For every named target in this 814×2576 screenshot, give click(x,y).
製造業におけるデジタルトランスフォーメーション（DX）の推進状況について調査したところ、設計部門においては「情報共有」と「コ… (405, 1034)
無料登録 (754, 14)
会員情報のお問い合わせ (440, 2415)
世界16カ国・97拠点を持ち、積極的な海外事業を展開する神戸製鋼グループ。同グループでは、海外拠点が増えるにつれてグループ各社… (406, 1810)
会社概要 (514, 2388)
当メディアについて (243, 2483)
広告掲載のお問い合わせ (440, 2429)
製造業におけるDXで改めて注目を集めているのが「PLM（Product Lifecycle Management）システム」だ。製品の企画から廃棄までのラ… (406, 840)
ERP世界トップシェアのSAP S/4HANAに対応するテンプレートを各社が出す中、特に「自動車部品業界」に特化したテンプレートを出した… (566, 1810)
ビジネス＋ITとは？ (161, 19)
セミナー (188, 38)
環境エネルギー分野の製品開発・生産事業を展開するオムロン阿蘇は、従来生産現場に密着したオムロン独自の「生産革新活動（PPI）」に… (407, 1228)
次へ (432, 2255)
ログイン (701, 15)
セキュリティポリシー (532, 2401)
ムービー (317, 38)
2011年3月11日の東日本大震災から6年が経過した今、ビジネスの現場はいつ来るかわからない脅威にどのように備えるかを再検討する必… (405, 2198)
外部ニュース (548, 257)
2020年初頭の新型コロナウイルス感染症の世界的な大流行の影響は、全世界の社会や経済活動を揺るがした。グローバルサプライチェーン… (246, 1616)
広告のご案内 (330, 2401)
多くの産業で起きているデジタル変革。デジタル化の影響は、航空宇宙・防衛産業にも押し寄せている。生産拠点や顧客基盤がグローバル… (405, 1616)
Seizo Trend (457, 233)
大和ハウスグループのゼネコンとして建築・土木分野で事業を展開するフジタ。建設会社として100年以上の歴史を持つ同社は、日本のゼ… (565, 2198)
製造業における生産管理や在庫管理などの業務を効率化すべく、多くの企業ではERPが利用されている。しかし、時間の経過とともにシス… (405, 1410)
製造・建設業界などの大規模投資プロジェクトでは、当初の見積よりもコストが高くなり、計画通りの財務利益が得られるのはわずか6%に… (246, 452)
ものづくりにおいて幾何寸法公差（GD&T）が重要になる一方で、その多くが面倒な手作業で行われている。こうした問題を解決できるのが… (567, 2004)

=== Work to complete ===
From the first line through the last, repeat the entries exactly.

=== Reply ===
For every named target in this 814×2576 screenshot, give click(x,y).
製造業におけるデジタルトランスフォーメーション（DX）の推進状況について調査したところ、設計部門においては「情報共有」と「コ… (405, 1034)
無料登録 (754, 14)
会員情報のお問い合わせ (440, 2415)
世界16カ国・97拠点を持ち、積極的な海外事業を展開する神戸製鋼グループ。同グループでは、海外拠点が増えるにつれてグループ各社… (406, 1810)
会社概要 (514, 2388)
当メディアについて (243, 2483)
広告掲載のお問い合わせ (440, 2429)
製造業におけるDXで改めて注目を集めているのが「PLM（Product Lifecycle Management）システム」だ。製品の企画から廃棄までのラ… (406, 840)
ERP世界トップシェアのSAP S/4HANAに対応するテンプレートを各社が出す中、特に「自動車部品業界」に特化したテンプレートを出した… (566, 1810)
ビジネス＋ITとは？ (161, 19)
セミナー (188, 38)
環境エネルギー分野の製品開発・生産事業を展開するオムロン阿蘇は、従来生産現場に密着したオムロン独自の「生産革新活動（PPI）」に… (407, 1228)
次へ (432, 2255)
ログイン (701, 15)
セキュリティポリシー (532, 2401)
ムービー (317, 38)
2011年3月11日の東日本大震災から6年が経過した今、ビジネスの現場はいつ来るかわからない脅威にどのように備えるかを再検討する必… (405, 2198)
外部ニュース (548, 257)
2020年初頭の新型コロナウイルス感染症の世界的な大流行の影響は、全世界の社会や経済活動を揺るがした。グローバルサプライチェーン… (246, 1616)
広告のご案内 (330, 2401)
多くの産業で起きているデジタル変革。デジタル化の影響は、航空宇宙・防衛産業にも押し寄せている。生産拠点や顧客基盤がグローバル… (405, 1616)
Seizo Trend (457, 233)
大和ハウスグループのゼネコンとして建築・土木分野で事業を展開するフジタ。建設会社として100年以上の歴史を持つ同社は、日本のゼ… (565, 2198)
製造業における生産管理や在庫管理などの業務を効率化すべく、多くの企業ではERPが利用されている。しかし、時間の経過とともにシス… (405, 1410)
製造・建設業界などの大規模投資プロジェクトでは、当初の見積よりもコストが高くなり、計画通りの財務利益が得られるのはわずか6%に… (246, 452)
ものづくりにおいて幾何寸法公差（GD&T）が重要になる一方で、その多くが面倒な手作業で行われている。こうした問題を解決できるのが… (567, 2004)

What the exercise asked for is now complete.